Ma, attenzione! Quando un titolo in 5 anni crolla da $ 30 a 60 cent, un rimbalzo del 70% è del tutto irrilevante: sono bastati pochi acquisti, probabilmente pilotati, per farlo salire di 42 cent a poco più di $ 1. Resta da vedere, ad ogni prossima scadenza di Country Garden, quanti infarti saranno provocati agli investitori dai mancati appuntamenti, rispettati magari entro il termine di grazia dei successivi 30 giorni.
Da tutto quanto sopra emerge una riflessione, ineludibile: nulla cresce all’infinito. Elementare, Watson. Ma sembra che la lezione non l’abbiano imparata né i nostri imprenditori, tutti protesi alla continua crescita, né la classe politica, che di quella crescita si nutre (e con abbondanza!). Un esempio da manuale è stato il Superbonus 110% per “dare fiato all’edilizia”. Con un bel colpo nello stomaco ad un debito pubblico già gonfiato dalle recenti misure anti-Covid.
Ma chi ancor più se ne frega dei limiti alla crescita è la finanza, che si nutre prevalentemente del denaro facile che le Banche Centrali immettono nel sistema, finendo non già a permettere al governo di varare misure che non siano misere elemosine alla crescente massa di cittadini in sofferenza, bensì a gonfiare i valori dei titoli di Borsa in maniera completamente slegata dall’economia reale, come pure le casse dei clan criminali, abilissimi nel succhiare al massimo le elargizioni statali.
Alla gente comune, alle micro-imprese, invece, vengono riservati bandi con tali e tanti paletti che i più non possono beneficiarne. Un esempio per tutti: la legge 3/2012, etichettata come “anti-suicidi. Doveva salvare dalla disperazione e dal gesto estremo tanti piccoli imprenditori fiaccati dalle varie “crisi”, ultime targate Covid, guerra in Ucraina e relativa inflazione, indotta dalla scellerata scelta del governo di sostituire al gas russo quello USA, a prezzi triplicati per il “nobile gesto” di schierarsi con la povera Ucraina aggredita, anziché restare neutrale. La legge è talmente macchinosa e piena di prerequisiti, cominciando col costare sui € 1000 (chiesti a chi è in apnea!), salvo il ricorso ad avvocati, che ad oggi il ricorso ad essa è stato quasi nullo. Ma la pratica dei politici di lisciare il pelo ai ricconi è così connaturata che sono i ricconi stessi che, al G20 in India, hanno inviato una lettera chiedendo di essere tassati di più, per attenuare il divario crescente tra loro e la massa.
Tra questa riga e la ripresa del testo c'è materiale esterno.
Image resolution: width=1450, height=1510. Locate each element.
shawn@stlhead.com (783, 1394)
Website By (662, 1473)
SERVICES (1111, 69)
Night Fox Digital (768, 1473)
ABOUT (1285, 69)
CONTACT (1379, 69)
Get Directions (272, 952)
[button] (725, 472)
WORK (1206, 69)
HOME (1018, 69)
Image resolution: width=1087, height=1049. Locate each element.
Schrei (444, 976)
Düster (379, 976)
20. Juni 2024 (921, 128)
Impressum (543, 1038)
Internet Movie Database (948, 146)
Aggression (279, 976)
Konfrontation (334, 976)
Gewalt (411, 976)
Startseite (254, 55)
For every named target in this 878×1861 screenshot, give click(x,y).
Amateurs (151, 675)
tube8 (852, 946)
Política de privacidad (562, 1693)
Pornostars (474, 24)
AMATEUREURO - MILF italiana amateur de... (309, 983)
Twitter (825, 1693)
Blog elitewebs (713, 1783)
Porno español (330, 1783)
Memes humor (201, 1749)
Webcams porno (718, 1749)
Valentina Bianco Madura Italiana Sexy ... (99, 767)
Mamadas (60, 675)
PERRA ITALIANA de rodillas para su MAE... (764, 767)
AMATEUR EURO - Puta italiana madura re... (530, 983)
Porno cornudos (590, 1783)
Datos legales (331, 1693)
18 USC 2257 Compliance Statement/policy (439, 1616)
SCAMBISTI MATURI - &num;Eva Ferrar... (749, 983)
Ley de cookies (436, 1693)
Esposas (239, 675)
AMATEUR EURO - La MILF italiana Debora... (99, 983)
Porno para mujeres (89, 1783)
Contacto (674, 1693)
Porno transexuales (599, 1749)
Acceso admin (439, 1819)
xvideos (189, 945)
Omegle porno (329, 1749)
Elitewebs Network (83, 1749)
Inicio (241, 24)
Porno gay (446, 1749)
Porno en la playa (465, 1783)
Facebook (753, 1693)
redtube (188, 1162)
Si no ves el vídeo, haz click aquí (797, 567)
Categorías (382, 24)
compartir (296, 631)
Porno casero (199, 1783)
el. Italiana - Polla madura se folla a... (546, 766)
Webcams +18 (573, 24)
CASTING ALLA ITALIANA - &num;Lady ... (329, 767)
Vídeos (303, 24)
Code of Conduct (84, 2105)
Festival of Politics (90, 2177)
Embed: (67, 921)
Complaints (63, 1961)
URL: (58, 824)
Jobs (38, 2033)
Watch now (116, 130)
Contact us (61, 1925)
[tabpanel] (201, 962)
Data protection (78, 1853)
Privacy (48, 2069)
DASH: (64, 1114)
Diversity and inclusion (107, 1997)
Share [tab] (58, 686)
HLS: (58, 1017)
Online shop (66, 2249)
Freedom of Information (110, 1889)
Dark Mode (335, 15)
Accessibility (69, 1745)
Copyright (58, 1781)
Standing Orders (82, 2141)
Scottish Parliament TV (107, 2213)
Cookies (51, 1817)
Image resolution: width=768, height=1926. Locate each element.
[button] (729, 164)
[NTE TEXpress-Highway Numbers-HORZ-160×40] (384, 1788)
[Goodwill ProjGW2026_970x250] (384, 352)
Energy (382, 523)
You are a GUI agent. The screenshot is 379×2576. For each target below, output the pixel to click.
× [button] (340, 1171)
Vedi: < Lettera ai leader del G20, appello shock dei super-ricchi: “tassateci di più”> (su WSI dell’8/09/2023).
L’attuale situazione italiana è ben descritta tra il divario esistente e persistente tra grandi e piccole imprese, con le prime che se la passano più che bene (anche grazie a quanto più sopra indicato), mentre le piccole se la passano piuttosto male: a 10 anni, su base 100, l’indice delle grandi, FTSE Mib, vale oggi 169 (e quello delle medie imprese 190), mentre il FTSE Italia Growth vale 81. [Vedi grafico] Divario che non fa che rispecchiare l’affanno della miriade di piccoli, sempre qualificati come “la spina dorsale del Paese”, rispetto ai “grossi”. Di fatto, un’economia squilibrata, cui una seria rimodulazione del gravame fiscale dovrebbe porre giusto rimedio. Anche perché i piccoli non producono merci “a obsolescenza pianificata”, che sono in realtà la linfa drogata del Pil: si pensi agli abusi in tal senso delle industrie automobilistiche e tecnologiche, i cui rapidi scarti vanno a ingrossare le discariche del terzo mondo.